Nobody wanted to admit that it was their idea, but somehow, after a few celebratory drinks, the Buck and the Hen both ended up at Fun Time Playhouse. We had a few laughs, showed off on the trampolines, and then Sammy bet Daph that the boys could beat us girls in a game of dodgeball. Now I suggested that a game like that, the night before our wedding was a dumb idea. I should have seen the red flags when my husband to be, Brad, got all up in my grill.

"You scared, babe," he smirked. "Big boy Brad is gunna mop the floor with you…"

"You wouldn't know what a mop is for!" I snapped back.

"It's something you find on your head, like hair…" Brad shot back, but I could see in his eyes he was less than certain.

Classic red flags everywhere there, but champagne muddles the mind, and I'd had a few.

"Thirty minutes, and then we're off to the next bar," said Daph. "Team with the most players still on the court after a half an hour of this stupidity we declare the winner."

"Do we call it a court if it's made up of tramps?" I asked.

"You're a tramp!" hollered Brad in my direction.

Surely another red flag.

Robbo organized one of the Fun Time Playhouse staff to ref our game, and then the clock started its countdown as the balls dropped from a net above us. I bounced toward the nearest ball and scooped it up. I felt the weight of it, and I knew exactly who I wanted to hit. Brad was jumping about like a four-year-old, wiggling his butt and pulling faces in my direction. That was when Steph threw her ball in his direction and almost clocked him in the side of the head. Best Man Robbo saved his mate with a sacrificial leap for the ages, the ball thumping into his chest before he barreled into the Groom. Brad dragged himself out from the mess and grabbed that ball, launching it as hard as he could in my direction. I thought I was smart as I intercepted the flaming asteroid with my own ball, hoping to stop it easily, sending it Steph's way for another go. Instead, the missile skimmed the top of my ball and smacked me straight in the face.

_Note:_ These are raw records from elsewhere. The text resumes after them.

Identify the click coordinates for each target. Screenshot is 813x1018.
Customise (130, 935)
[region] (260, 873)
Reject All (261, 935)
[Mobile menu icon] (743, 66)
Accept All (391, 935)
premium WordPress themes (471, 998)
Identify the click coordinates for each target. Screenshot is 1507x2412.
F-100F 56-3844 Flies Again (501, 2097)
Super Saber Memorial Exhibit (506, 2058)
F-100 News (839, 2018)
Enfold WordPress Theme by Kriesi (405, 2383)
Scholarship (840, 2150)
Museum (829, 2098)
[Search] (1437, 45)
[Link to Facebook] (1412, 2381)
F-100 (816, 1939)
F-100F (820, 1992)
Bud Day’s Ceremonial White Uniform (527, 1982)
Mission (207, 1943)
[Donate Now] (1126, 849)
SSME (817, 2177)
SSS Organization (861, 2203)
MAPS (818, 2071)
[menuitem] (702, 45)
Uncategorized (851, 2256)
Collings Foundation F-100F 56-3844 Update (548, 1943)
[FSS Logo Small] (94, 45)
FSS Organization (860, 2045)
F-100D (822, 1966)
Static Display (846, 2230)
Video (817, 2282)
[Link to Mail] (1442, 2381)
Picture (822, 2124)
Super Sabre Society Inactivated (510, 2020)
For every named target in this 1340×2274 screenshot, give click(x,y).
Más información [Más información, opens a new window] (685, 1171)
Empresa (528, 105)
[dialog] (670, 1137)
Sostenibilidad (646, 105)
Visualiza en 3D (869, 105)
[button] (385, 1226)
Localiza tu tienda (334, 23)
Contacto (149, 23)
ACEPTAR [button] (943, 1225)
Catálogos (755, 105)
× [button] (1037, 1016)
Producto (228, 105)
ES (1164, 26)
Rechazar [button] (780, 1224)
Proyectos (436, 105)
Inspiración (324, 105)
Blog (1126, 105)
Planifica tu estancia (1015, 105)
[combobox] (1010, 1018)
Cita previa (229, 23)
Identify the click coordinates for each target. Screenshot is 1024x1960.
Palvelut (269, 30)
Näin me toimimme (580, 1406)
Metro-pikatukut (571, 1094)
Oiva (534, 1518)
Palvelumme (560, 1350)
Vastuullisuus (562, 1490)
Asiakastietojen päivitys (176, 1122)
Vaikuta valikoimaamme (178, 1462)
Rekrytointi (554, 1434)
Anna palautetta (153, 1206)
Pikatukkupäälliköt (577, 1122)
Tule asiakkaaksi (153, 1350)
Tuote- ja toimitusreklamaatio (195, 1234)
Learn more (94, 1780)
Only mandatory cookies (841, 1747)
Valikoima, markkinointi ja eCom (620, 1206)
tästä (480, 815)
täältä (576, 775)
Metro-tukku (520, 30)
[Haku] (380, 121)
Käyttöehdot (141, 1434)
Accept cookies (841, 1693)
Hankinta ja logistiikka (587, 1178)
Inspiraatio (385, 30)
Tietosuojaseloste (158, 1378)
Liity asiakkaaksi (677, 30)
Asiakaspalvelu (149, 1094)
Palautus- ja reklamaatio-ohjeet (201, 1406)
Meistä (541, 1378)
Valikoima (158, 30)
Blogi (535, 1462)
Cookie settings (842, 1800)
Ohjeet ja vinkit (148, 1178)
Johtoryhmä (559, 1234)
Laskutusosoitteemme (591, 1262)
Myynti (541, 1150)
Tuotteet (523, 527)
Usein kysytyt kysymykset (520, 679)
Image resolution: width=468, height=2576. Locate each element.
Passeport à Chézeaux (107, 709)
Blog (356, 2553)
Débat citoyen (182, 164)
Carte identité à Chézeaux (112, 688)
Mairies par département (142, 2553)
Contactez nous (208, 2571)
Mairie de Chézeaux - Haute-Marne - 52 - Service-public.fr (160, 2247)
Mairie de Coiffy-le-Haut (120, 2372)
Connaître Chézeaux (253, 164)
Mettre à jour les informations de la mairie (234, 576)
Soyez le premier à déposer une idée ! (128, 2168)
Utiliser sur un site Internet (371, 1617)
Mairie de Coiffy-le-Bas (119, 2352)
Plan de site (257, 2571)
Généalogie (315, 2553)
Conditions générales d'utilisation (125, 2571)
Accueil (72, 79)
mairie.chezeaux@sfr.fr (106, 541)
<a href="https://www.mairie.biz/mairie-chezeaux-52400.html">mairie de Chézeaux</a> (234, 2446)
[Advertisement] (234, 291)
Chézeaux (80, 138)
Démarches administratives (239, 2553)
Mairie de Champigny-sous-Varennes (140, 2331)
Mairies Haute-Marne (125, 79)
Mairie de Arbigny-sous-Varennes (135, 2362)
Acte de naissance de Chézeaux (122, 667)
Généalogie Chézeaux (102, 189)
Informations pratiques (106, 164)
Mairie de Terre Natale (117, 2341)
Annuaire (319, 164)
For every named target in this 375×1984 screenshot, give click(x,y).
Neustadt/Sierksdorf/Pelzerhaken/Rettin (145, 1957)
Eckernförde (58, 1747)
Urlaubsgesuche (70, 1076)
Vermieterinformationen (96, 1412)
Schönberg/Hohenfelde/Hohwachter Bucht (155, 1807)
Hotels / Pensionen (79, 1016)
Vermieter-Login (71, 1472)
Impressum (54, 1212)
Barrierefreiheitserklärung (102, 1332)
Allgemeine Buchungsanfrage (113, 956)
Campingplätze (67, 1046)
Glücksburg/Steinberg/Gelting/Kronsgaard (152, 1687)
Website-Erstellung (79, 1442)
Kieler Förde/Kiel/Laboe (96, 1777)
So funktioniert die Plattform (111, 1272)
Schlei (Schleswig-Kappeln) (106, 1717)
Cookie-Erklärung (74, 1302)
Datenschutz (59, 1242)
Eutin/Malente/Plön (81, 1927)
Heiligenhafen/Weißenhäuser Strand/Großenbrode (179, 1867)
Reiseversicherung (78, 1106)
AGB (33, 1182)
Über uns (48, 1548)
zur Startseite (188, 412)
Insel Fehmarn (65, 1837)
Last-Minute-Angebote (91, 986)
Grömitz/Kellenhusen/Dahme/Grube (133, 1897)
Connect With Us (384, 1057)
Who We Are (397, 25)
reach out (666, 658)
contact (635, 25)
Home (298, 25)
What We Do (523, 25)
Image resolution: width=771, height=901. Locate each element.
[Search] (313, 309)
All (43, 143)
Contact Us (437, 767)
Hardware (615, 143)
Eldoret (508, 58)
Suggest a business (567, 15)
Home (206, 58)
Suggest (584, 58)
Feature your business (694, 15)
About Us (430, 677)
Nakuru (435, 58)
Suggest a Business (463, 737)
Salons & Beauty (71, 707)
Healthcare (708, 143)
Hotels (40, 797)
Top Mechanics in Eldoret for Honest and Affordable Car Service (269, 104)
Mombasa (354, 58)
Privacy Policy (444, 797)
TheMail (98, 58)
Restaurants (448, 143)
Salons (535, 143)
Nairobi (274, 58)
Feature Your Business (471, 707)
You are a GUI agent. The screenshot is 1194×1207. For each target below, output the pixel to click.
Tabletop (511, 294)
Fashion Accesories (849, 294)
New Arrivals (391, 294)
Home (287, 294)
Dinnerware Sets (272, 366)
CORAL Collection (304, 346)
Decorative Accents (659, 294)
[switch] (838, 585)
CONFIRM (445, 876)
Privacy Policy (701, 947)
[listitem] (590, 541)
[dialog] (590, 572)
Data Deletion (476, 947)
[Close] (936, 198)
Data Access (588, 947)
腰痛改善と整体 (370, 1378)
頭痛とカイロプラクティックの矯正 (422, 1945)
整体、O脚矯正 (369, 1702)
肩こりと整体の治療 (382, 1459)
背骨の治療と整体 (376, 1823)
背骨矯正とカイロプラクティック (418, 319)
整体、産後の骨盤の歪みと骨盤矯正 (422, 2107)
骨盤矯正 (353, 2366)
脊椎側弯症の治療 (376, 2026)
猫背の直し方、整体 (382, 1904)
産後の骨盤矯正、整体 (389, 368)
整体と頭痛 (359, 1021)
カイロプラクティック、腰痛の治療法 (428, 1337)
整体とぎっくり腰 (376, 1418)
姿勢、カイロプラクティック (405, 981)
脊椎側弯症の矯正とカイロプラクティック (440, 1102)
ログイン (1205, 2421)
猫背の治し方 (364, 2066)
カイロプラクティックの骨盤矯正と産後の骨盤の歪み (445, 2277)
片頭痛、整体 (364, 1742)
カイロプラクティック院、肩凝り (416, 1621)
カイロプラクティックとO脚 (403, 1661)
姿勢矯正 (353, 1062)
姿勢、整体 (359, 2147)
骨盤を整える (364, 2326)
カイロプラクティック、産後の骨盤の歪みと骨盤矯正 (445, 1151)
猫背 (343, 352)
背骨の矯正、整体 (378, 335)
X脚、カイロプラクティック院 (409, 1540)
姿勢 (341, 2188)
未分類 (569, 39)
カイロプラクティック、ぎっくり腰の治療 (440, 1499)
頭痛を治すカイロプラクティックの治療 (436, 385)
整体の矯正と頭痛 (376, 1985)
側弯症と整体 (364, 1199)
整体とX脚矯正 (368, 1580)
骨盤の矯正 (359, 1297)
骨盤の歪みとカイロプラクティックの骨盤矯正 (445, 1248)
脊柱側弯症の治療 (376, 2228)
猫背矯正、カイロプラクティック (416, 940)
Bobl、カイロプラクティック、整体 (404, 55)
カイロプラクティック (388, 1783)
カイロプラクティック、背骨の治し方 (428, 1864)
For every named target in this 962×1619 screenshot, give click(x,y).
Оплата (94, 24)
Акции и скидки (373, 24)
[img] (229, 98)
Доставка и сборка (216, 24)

As blood streamed down my mascara, mixing with salty tears from my panda eyes, I saw the bachelor and bachelorette party gathered around me, looks of shock plastered across their faces. The one person I didn't see was my husband to be, Brad.

He visited me in hospital the following day, not so we could get married like we'd planned, but to tell me it was over. He just couldn't see himself living a life with a girl who had a nose bigger than his was. And that, thankfully, was the final red flag which helped me realize Brad and I were never meant to be.